Sabotage - tous azimuts !

Par Julien Paulus, rédacteur en chef

Le 26 sep­tembre 2022, à 2h03 heure locale, une forte explo­sion était détec­tée dans les eaux inter­na­tio­nales de la mer Bal­tique, pro­ve­nant du conduit A du pipe­line de gaz natu­rel Nord Stream 2. Presque immé­dia­te­ment après, une chute de pres­sion était détec­tée dans le conduit, et une énorme fuite de gaz s’échappait en mer, for­mant d’impressionnants remous à la sur­face. Dix-sept heures plus tard, de nou­velles explo­sions frap­paient cette fois les deux conduits du Nord Stream 1, avec les mêmes consé­quences que pour son alter ego.
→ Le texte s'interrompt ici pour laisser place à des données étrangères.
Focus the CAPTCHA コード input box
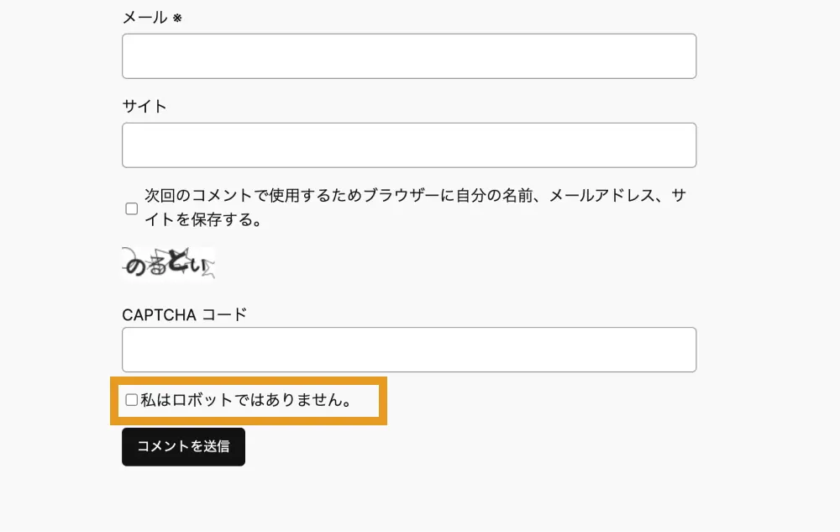 pyautogui.click(x=409, y=350)
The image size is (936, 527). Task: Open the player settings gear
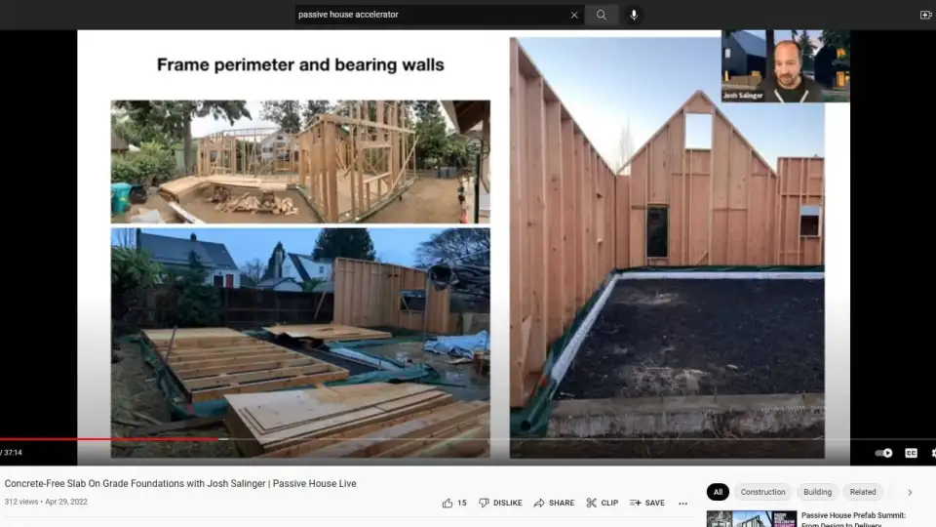pos(931,453)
« Saper­li­po­pette, ils ont sabo­té le pipe­line ! », s’exclamait Tin­tin dans Le Pays de l’or noir. Et de fait, la thèse du sabo­tage fut rapi­de­ment rete­nue pour expli­quer les explo­sions qui endom­ma­gèrent ces infra­struc­tures éner­gé­tiques sen­sibles. Mais cette una­ni­mi­té est loin d’exister lorsqu’il s’agit d’identifier le « ils » que Tin­tin lance si spon­ta­né­ment. Car, en réa­li­té, le sabo­tage recouvre une mul­ti­tude de réa­li­tés, d’acteurs et d’objectifs. Qui sabote ? Et pour­quoi ? Un peu tout le monde, et pour toutes les rai­sons du monde, serait-on ten­té de répondre. Acte de résis­tance, de rébel­lion, de mal­veillance, de com­mu­ni­ca­tion mais aus­si de pou­voir et de domi­na­tion, acte poli­tique ou acte cra­pu­leux, le sabo­tage fait par­tie de ces concepts qu’il vaut tou­jours mieux ten­ter de resi­tuer dans son ou ses contextes.

Ain­si, lorsqu’Émile Pou­get pro­clame que « le sabo­tage est aus­si vieux que l’exploitation humaine1 », il situe logi­que­ment ce der­nier dans le contexte des luttes sociales et du com­bat, sou­vent inégal, des pro­lé­taires pour leurs droits. Mais ce fai­sant, il cir­cons­crit éga­le­ment des modes d’action qui s’imposent d’eux-mêmes en rai­son du dés­équi­libre ini­tial du rap­port de force. « C’est qu’en effet le sabo­tage est dans la guerre sociale ce que sont les gué­rillas dans les guerres natio­nales2 », et le contexte dicte ici les moyens de l’action : l’ouvrier n’ayant géné­ra­le­ment pas les moyens de s’opposer fron­ta­le­ment à son patron a recours à des ruses et des moyens détour­nés pour ten­ter d’atteindre son objec­tif, de la même manière que, dans un autre contexte, le résis­tant ou le par­ti­san armé uti­li­saient mas­si­ve­ment les tech­niques de sabo­tage contre l’occupant allemand.

Or si le sabo­tage est bel et bien une arme du faible contre le fort, les explo­sions qui ont frap­pé les deux colos­saux pipe­lines sous-marins Nord Stream nous rap­pellent qu’il peut éga­le­ment être le fait des puis­sants et de leurs inté­rêts divers, les plus faibles dussent-ils en être les vic­times directes ou col­la­té­rales. Cette réa­li­té n’avait pas non plus échap­pé à Pou­get, pour qui le sabo­tage qu’il théo­rise et pré­co­nise ne serait, in fine, que la réponse à un autre sabo­tage, mas­sif et pré­sent par­tout, por­té par les domi­nants à des fins de profit.

« Tous sabo­teurs ! tous, sans excep­tions !… car, tous, en effet, truquent, bou­zillent, fal­si­fient, le plus qu’ils peuvent. Le sabo­tage est par­tout et en tout : dans l’industrie, dans le com­merce, dans l’agriculture… par­tout ! par­tout3  ! »

Inves­ti­guer la notion de sabo­tage requiert donc d’explorer un concept poly­morphe, aux réa­li­tés plu­rielles, à la mora­li­té rela­tive et dis­cu­tée (par­fois vive­ment !) et dont l’origine se perd sans doute dans la nuit des temps.